▶ **DOCUMENT SEGMENT**
World War II vets looking forward to get-together at Chase Field
Navy veteran Ken Caraway served on a tanker during World War II, fueling mine sweeps. He remembers going ashore at Hiroshima, Japan, not long after they dropped the bomb.
He remembers the nearly complete destruction and the frightening tour of the few buildings still standing, including an area hospital — "so many people in the hospital, some of them turning green from the radiation," he says.
He remembers the horror of war, but he also remembers a time when everyone pulled together for a common purpose, "when we all helped one another."
And thanks to groups like Honor Flight Arizona, he understands that while things are very different today, there’s still some common ground that we share.
Honor Flight Arizona is a local nonprofit organization that is part of the Honor Flight Network, created to honor America’s World War II veterans for all their sacrifices. Throughout the year, Honor Flight Arizona pays to travel these heroes to Washington, D.C., to reflect and be honored at their memorials.
The Diamondbacks and FOX Sports Arizona are teaming up to bring recognition to Honor Flight Arizona at Monday’s Memorial Day game between the Arizona Diamondbacks and San Diego Padres. Fourty-two veterans of World War II, the Korean War and Vietnam War will be transported to Chase Field in a pair of FOX Sports Arizona Fan Express buses. They will watch the game in a suite provided by the Arizona Diamondbacks, and FOX Sports Arizona will share their stories to the viewing audience via interviews during both the pregame show and game coverage.
Carraker, 89, of Sun City will be one of the 42, as will his friend Hal Whitaker, 85, of Sun City West. Both participated in Honor Flight trips to Washington in the past year, and though they traveled at different times, their takeaways were nearly identical.
"The memorials in Washington, those were very meaningful," said Whitaker, who joined the Merchant Marine at age 16 and served in both the Pacific and Atlantic theaters. He took the Honor Flight trip to the capital last May. "But the thing that was most heartwarming to me, leaving on that flight from Phoenix, was all the people that were there to shake your hand, from little children 3, 4, 5 years old up to our age. And it was the same at every airport, every time we changed planes.

▶ **CHECK YOUR UNDERSTANDING**
**1)** In the article about World War II veterans at Chase Field, at what age did Hal Whitaker join the Merchant Marine?
**2)** Summarize the article about World War II veterans at Chase Field in two sentences.
**3)** Write the next part of the article about World War II veterans at Chase Field, beginning after its final sentence.

▶ **RECORDS PROVIDED**
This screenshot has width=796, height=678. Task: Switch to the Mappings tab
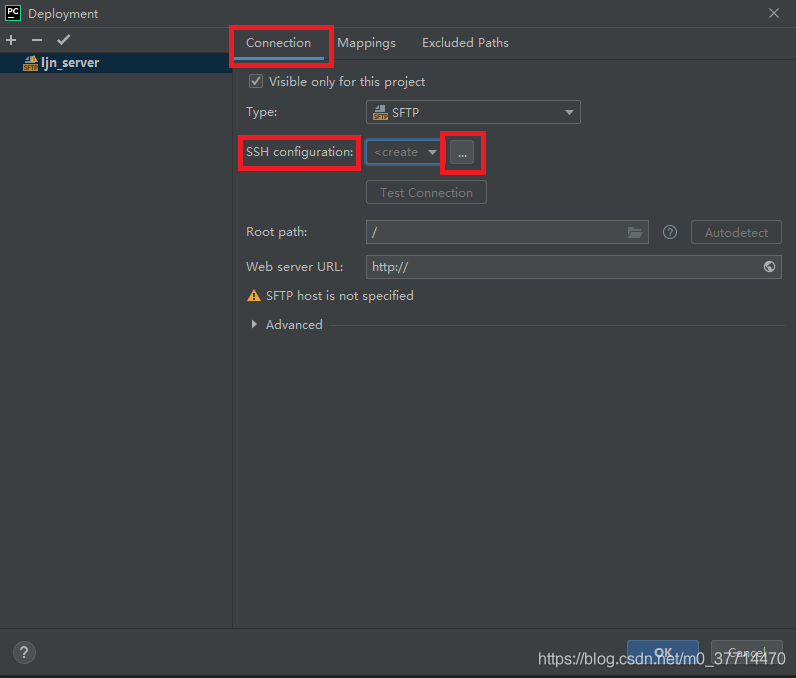(x=366, y=43)
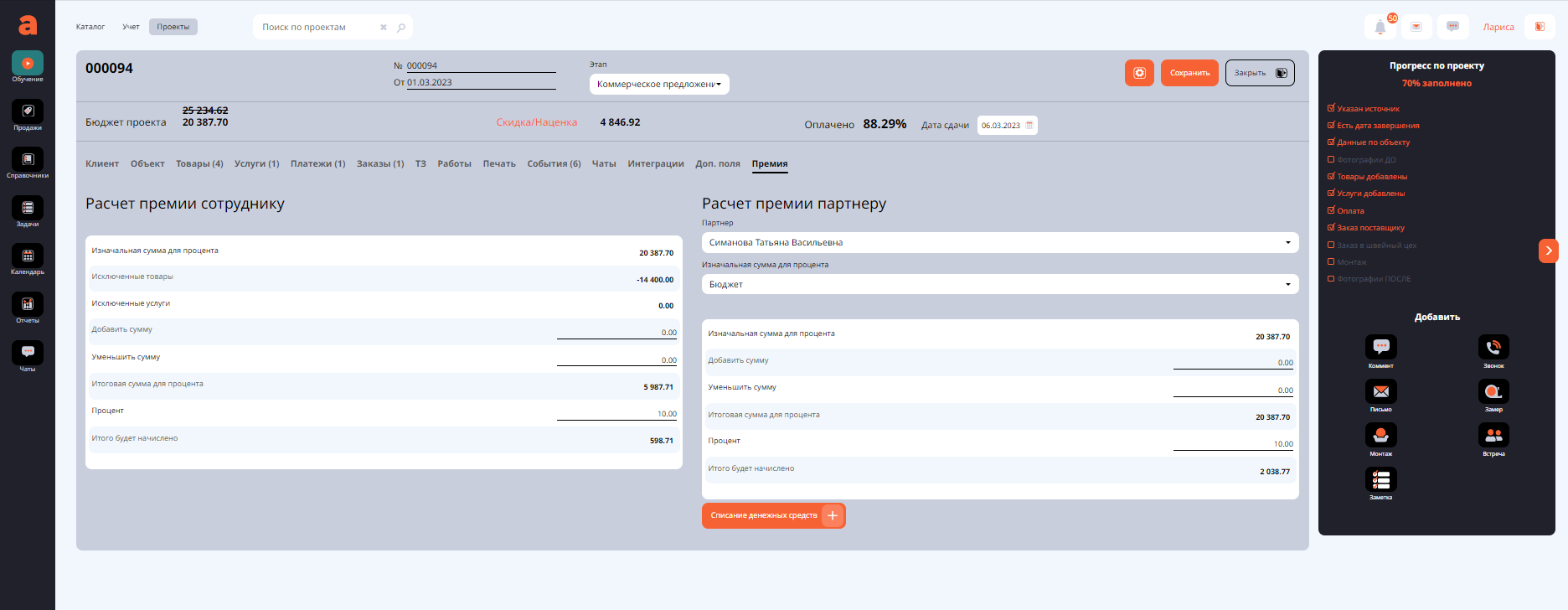Open the Обучение sidebar icon
The width and height of the screenshot is (1568, 610).
coord(28,64)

▶ **ANSWERS TO THIS EXERCISE**
**1)** He joined the Merchant Marine at age 16.

**2)** Honor Flight Arizona, a nonprofit that is part of the Honor Flight Network, pays for World War II veterans to travel to Washington, D.C., to reflect and be honored at their memorials. The Diamondbacks and FOX Sports Arizona are recognizing the group at the Memorial Day game against the San Diego Padres, where 42 veterans of World War II, the Korean War and the Vietnam War will watch from a suite and share their stories in interviews.

**3)**
"The other thing that was special was when the guy comes out of the front of the airplanes, hollered out ‘mail call,’ and there’s a big bunch of letters from school kids, friends, relatives. Just like the old days."
Carraker’s recollection of his trip in November was much the same: "Two things that really stuck to me. One was mail call just before we got back to Phoenix. I got the nicest letters from all these school kids; it really tugged at you. I wrote some of them back.
"The other was all the little kids and all the people that shook hands with us at all the airports, everytime we changed flights. It was really amazing that they knew what they did, the admiration they show for us, to shake our hands and say hi.
"I’ve never been treated so well. I’d never been to Washington. It was the deal of a lifetime for me. I’m so glad I did it. Anybody who has a chance to do it, they should go."
Carraker, who describes himself as "a flatlander from Kansas who didn’t know there was an ocean until I joined the Navy," has another new experience coming Monday. It will be his first visit to Chase Field.
"You’re never too old for a new experience," he said. "I want to go to talk to some of the guys. We can talk about the same things and understand each other."
One of those guys is Whitaker, who’s also looking forward to the get-together.
"It’s very enlightening to sit and talk, share our stories" he said. "We understand each other, because we’ve been there."